Mr. Speaker, I too would look forward to that. We had actually assumed, since the member for Mississauga—Streetsville had a speaking spot yesterday afternoon, that he would do that.
Three important things have happened here that leave me more certain in my belief that this is in contempt of Parliament, based on what the Leader of the Government in the House of Commons has said.
Allow me first to say that there is some urgency to this matter. I would encourage the member in question to seek a space to speak as soon as possible, because the bill is before us in Parliament right now.
It seems that the Leader of the Government in the House of Commons is now offering praise to the member for having fabricated a story entirely and is saying that we should give the member great thanks for having returned and having admitted to misleading the House. That is not the environment that we look to create, an environment in which members can take what he called “anecdotes” and things that they have heard and turn them into what the member for Mississauga—Streetsville said.
What he said was, “I have actually witnessed other people picking up the voter cards...”. He did not say that someone had told him a story, that he had heard about it, or that there was some conspiracy theory out there. He later went on to say, after some time and reflection, “I will relate to him something I have actually seen. ... I have seen campaign workers follow, pick up a dozen of them afterward...” and then went on to say that they committed voter fraud in the last election. This is coming from the Conservative Party, which is in court right now defending itself against serious accusations of actual voter fraud.
My point is that this is not misspeaking. To say “I misspoke” means that an event occurred on a Tuesday, when upon reflection it was actually Wednesday. That is an honest mistake. This was no honest mistake. The member fabricated a story to justify voting for a flawed government bill. He totally invented it. When he came in, it was neither to apologize nor to explain why he invented this story from nothing. He did not apologize and he did not explain; he said that he had misspoken and that he wished to correct the record.
If that is what is considered tolerable and acceptable, and if it in fact should be encouraged, as the House leader says, it means that members of the House are allowed to go around completely fabricating and inventing stories to justify their voting for or against a piece of legislation, and then come back during debate on a private member's bill and say in a quiet and hushed way, “Yesterday I may have misspoken, or two weeks ago I may have misspoken. I do not know; the facts are a bit blurry.”
The facts were not blurry. I have read the citations clearly to the House.
The member has satisfied all three of your conditions, Mr. Speaker, which the Leader of the Government in the House of Commons did not address at all. These conditions are specific and they are difficult to achieve. A person has to work hard to be found in contempt of Parliament. It is not easy and it does not happen very often, and the reason a person has to work hard is that the three conditions are difficult to achieve. We must prove that the statement was misleading. We must also have it established that the member making the statement knew at the time that it was incorrect. Finally, we must establish that in making the statement, the member intended to mislead the House. On all three conditions, the member in question satisfied the conditions for contempt of Parliament.

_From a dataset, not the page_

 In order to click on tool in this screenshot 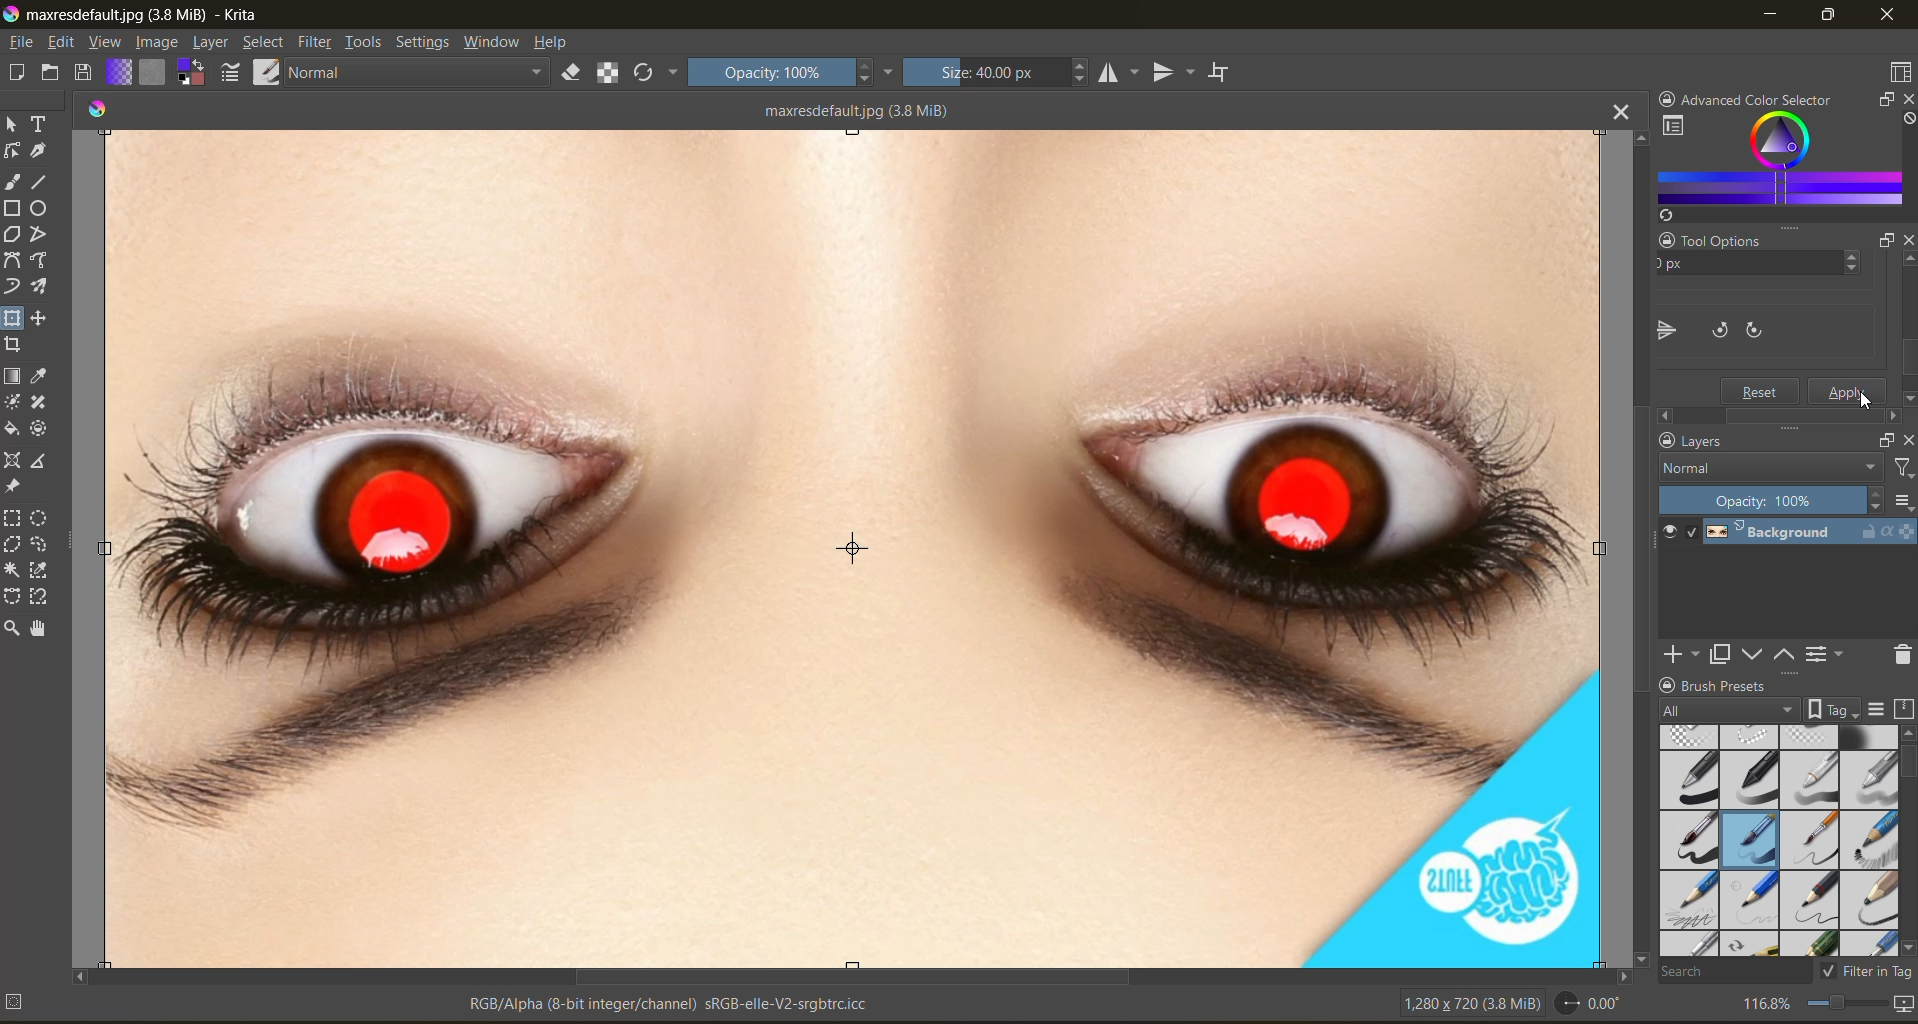, I will do `click(15, 429)`.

It is a prima facie case. He did not apologize. He did not explain. He did not rationalize or justify. He just said, “I misspoke.”
Of course, we have latitude when people misspeak in the House. They may refer to the wrong bill, misquote a statement, or attribute it to the wrong person unintentionally. We understand that. We are all human and we all make those mistakes. This was not a mistake; well, it may have been a mistake now that it has come to light.
The fact is that the Leader of the Government in the House of Commons wants us to somehow offer our praise for somebody knowingly misleading the House, knowing something to be untrue, and then using that untruth, that lie, to justify the government's bill about changing our election laws. Is not allowing Canadians their right to vote freely and fairly something we should be encouraging? What has the government come to when it thinks that this is acceptable behaviour?
The member did not misspeak. The member did not make a casual, glancing error or inaccuracy in his statement. He chose deliberately to take something that he knew not to be true and present it as evidence to justify voting for a government bill that would disenfranchise Canadians from their right to vote in a free and fair democratic country such as Canada.
That is what is before you, Mr. Speaker. Those are the conditions that you and previous Speakers have laid out to guide us. We seek your guidance on this. Again, I am prepared to move the motion if you find a prima facie case of contempt.